Im zweiten Panel befassten sich Dr. Urban Pappi von der VG Bild-Kunst und Moritz Sutterer vom Max-Planck-Institut für Innovation und Wettbewerb mit Chancen und Herausforderungen der EKL im neuen Urheberrecht. Pappi berichtete insbesondere über Praxiserfahrungen der deutschen Verwertungsgesellschaften (Präsentation unter https://www.urheberrecht.org/events/20220211_Pappi.pdf) und referierte zu den in § 51 VGG verankerten allgemeinen EKL. Pappi unterstrich die Pflicht von Plattformbetreibern zum Lizenzerwerb und bewertete die Social-Media-Bildlizenz als EKL nach ihren Chancen für Lizenzgeber und Rechteinhaber, aber auch ihren sich gesetzlich ergebenden Herausforderungen wie die Nutzungsbeschränkung aufs Inland oder eventuelle Widersprüche Außenstehender. Sutterer brachte nach der nationalen Perspektive den europäischen Blickwinkel ins Spiel (Präsentation unter https://www.urheberrecht.org/events/20220211_Sutterer.pdf) und widmete sich unter anderem dem EU-Binnenmarkt hinsichtlich der EU-weiten Verbreitung und Zugänglichkeit von Inhalten. Er analysierte mit Blick auf das anwendbare Recht das Verhältnis zur Rom II-Verordnung der Europäischen Union und kam, insoweit Pappi bestätigend, zu dem Schluss, dass eine deutsche EKL nur eine inländische Nutzung erlaube. Einen Schwerpunkt legte Sutterer auf den einschlägigen Schutz vergriffener Werke und die darauf anwendbaren Vorschriften der DSM-Richtlinie der Europäischen Union.

Im abschließenden Panel stellten Dr. Albrecht Conrad, LL.M. (Columbia) von der Kanzlei Hengeler Mueller, Dr. Robert Staats von der VG WORT und Dagmar Schmidt vom Bundesverband Bildender Künstlerinnen und Künstler die Praxisperspektive dar.
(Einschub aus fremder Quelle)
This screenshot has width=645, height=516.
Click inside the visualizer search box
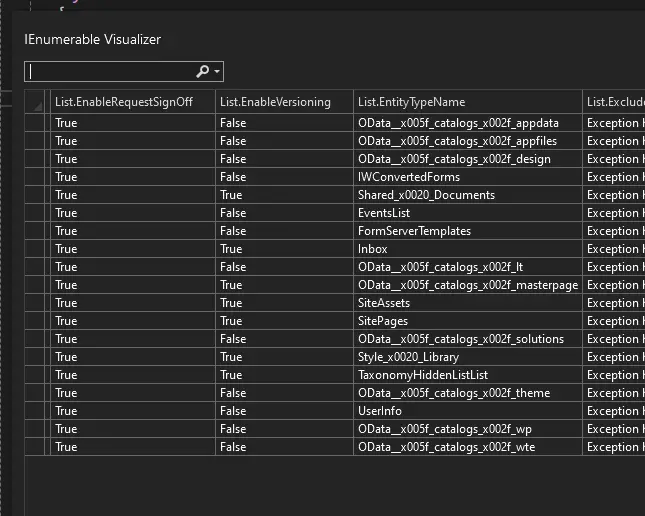click(110, 72)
Damit ergänzten sie die Darstellungen ihrer Vorredner aus den ersten, von Grünberger moderierten, Panels, insbesondere Staats, der in Vervollständigung des Vortrags Pappis die speziellen EKL gemäß § 52 VGG beleuchtete. Zudem diente die abschließende Sichtweise von Schmidt, selbst bildende Künstlerin, als Abrundung der überwiegend juristisch geprägten Präsentationen des Symposions. Das Panel ergab, dass die Verwertungsgesellschaften darüber nachdenken. wie sie mit dem in Deutschland neuen Instrument umgehen sollten. Conrad betonte in diesem Zusammenhang, dass ein vorsichtiger Start angebracht wäre.